Re: PostgreSQL Timeline

From
Josh Berkus
Date:
> About Postgres Forest, I never heard of this project before and I
> struglled to find information about it.

Mostly because it's dead now, and was always Japanese.  It was a
predecessor to things like ExtenDB and Continuent.

However, I put it on my list of forks because I was under the impression
that PostgresForest actually involved forking the backend code of
PostgreSQL.  Tatsuo is saying that it didn't, and he would know better
than me.

On that basis, I personally wouldn't include Forest or pgPool in the
list of forks, because they are tools which go on top of mainstream
PostgreSQL, and if we start listing tools there's no finishing it.

I'm unclear on what the difference between "Business Intelligence" and
"Big Data" forks is.

--
Josh Berkus
PostgreSQL Experts Inc.
http://pgexperts.com


Re: PostgreSQL Timeline

From
Tatsuo Ishii
Date:
> About Postgres Forest, I never heard of this project before and I
> struglled to find information about it.

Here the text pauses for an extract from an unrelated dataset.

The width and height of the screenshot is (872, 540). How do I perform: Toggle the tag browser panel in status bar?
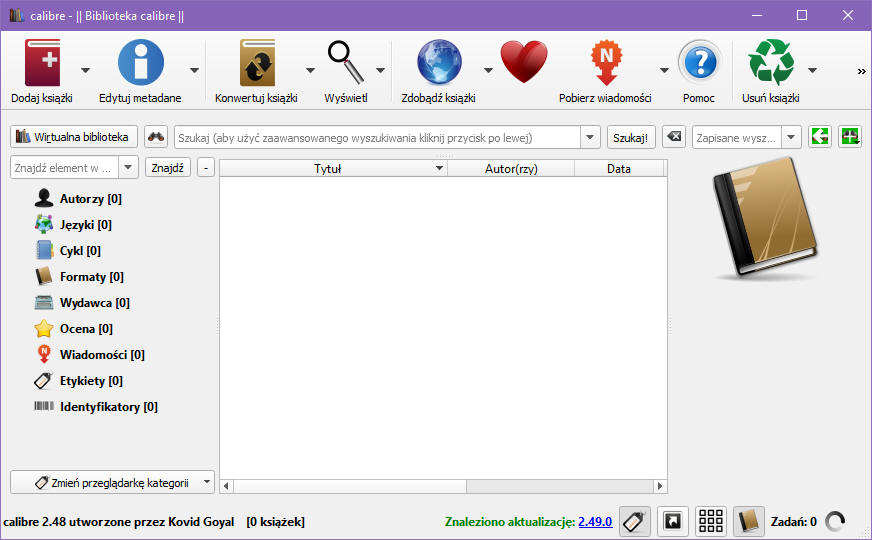pyautogui.click(x=634, y=521)

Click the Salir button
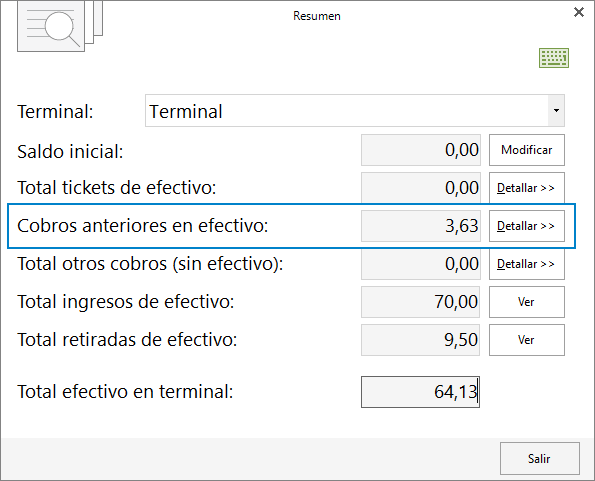point(540,459)
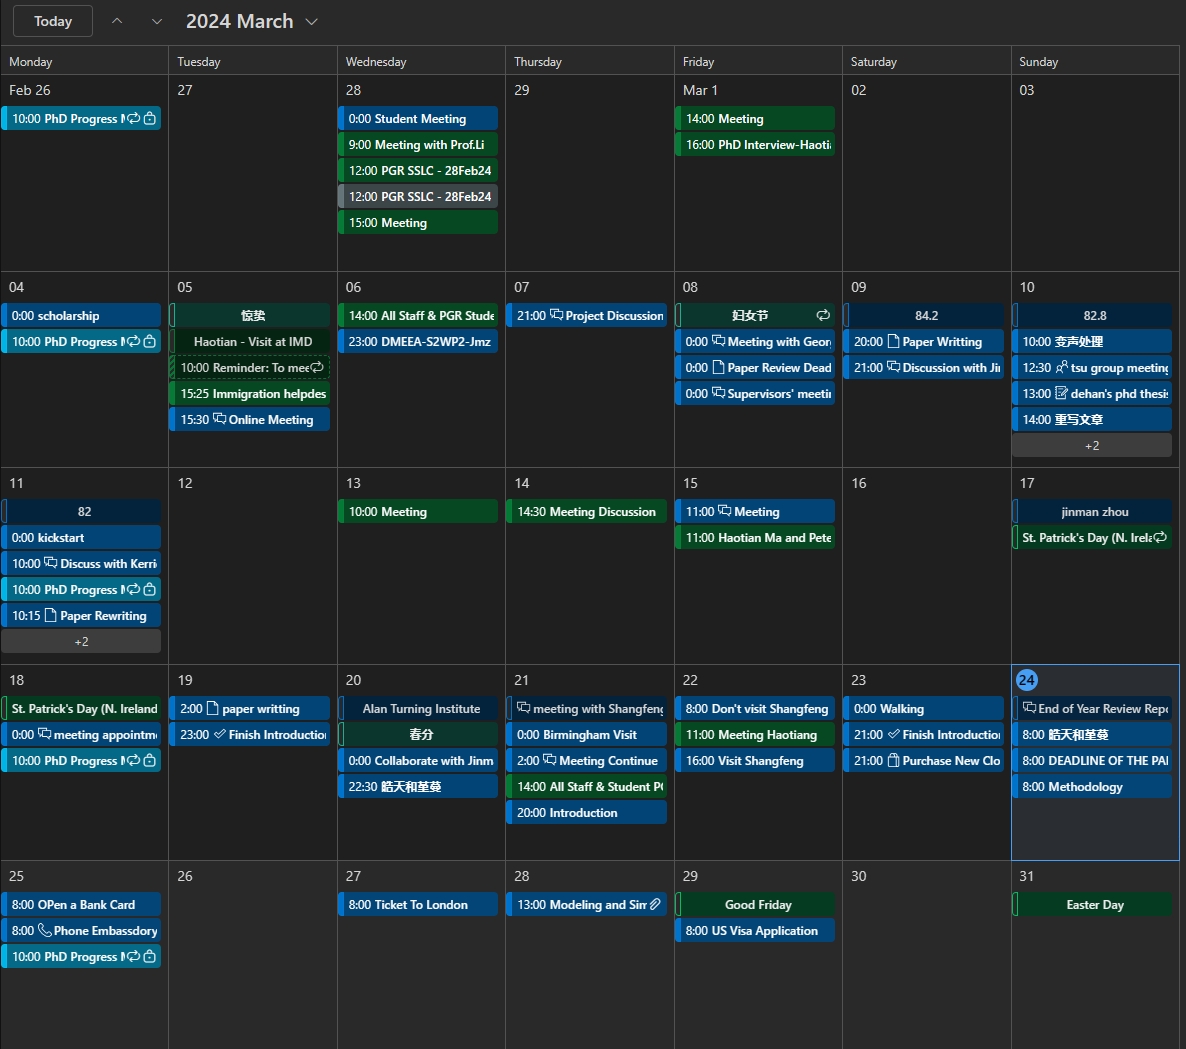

Here is an English information:

http://wiki.postgresql.org/wiki/PostgresForest

From what I read from http://sourceforge.jp/projects/postgresforest/
(Japanese only), It's a modified version of JDBC driver. The lastest
version of source was released on 2010/3/29.
--
Tatsuo Ishii
SRA OSS, Inc. Japan
English: http://www.sraoss.co.jp/index_en.php
Japanese: http://www.sraoss.co.jp


Re: PostgreSQL Timeline

From
Michael Paquier
Date:
On Sat, Oct 12, 2013 at 2:33 AM, Josh Berkus <josh@agliodbs.com> wrote:
> However, I put it on my list of forks because I was under the impression
> that PostgresForest actually involved forking the backend code of
> PostgreSQL.
PostgresForest did not have any backend code at all.
--
Michael


Re: PostgreSQL Timeline

From
damien clochard
Date:
Le 11/10/2013 19:33, Josh Berkus a écrit :
>
>> About Postgres Forest, I never heard of this project before and I
>> struglled to find information about it.
>
> Mostly because it's dead now, and was always Japanese.  It was a
> predecessor to things like ExtenDB and Continuent.
>
> However, I put it on my list of forks because I was under the impression
> that PostgresForest actually involved forking the backend code of
> PostgreSQL.  Tatsuo is saying that it didn't, and he would know better
> than me.
>
> On that basis, I personally wouldn't include Forest or pgPool in the
> list of forks, because they are tools which go on top of mainstream
> PostgreSQL, and if we start listing tools there's no finishing it.
>

ok it makes sense.

I've updated the timeline :
https://raw.github.com/daamien/artwork/master/inkscape/PostgreSQL_timeline/timeline_postgresql.png

But I can't log to the wiki page right now to update it.



> I'm unclear on what the difference between "Business Intelligence" and
> "Big Data" forks is.
>

A degree of magnitude I guess. In mind the software in the BI section
can handle several terabytes while the ones in the Big Data section can
handle several hundreds of terabytes. But I must admit it's a loose
definition :-)  I wanted to make a difference between stuff like Yahoo
everest and the "more classic" MPP implementations.

But of course I can merge everything in a single "Big Data / BI" section
and avoid a useless flame war :)

With all the latest changes, the whole design needs to be refreshed anyway.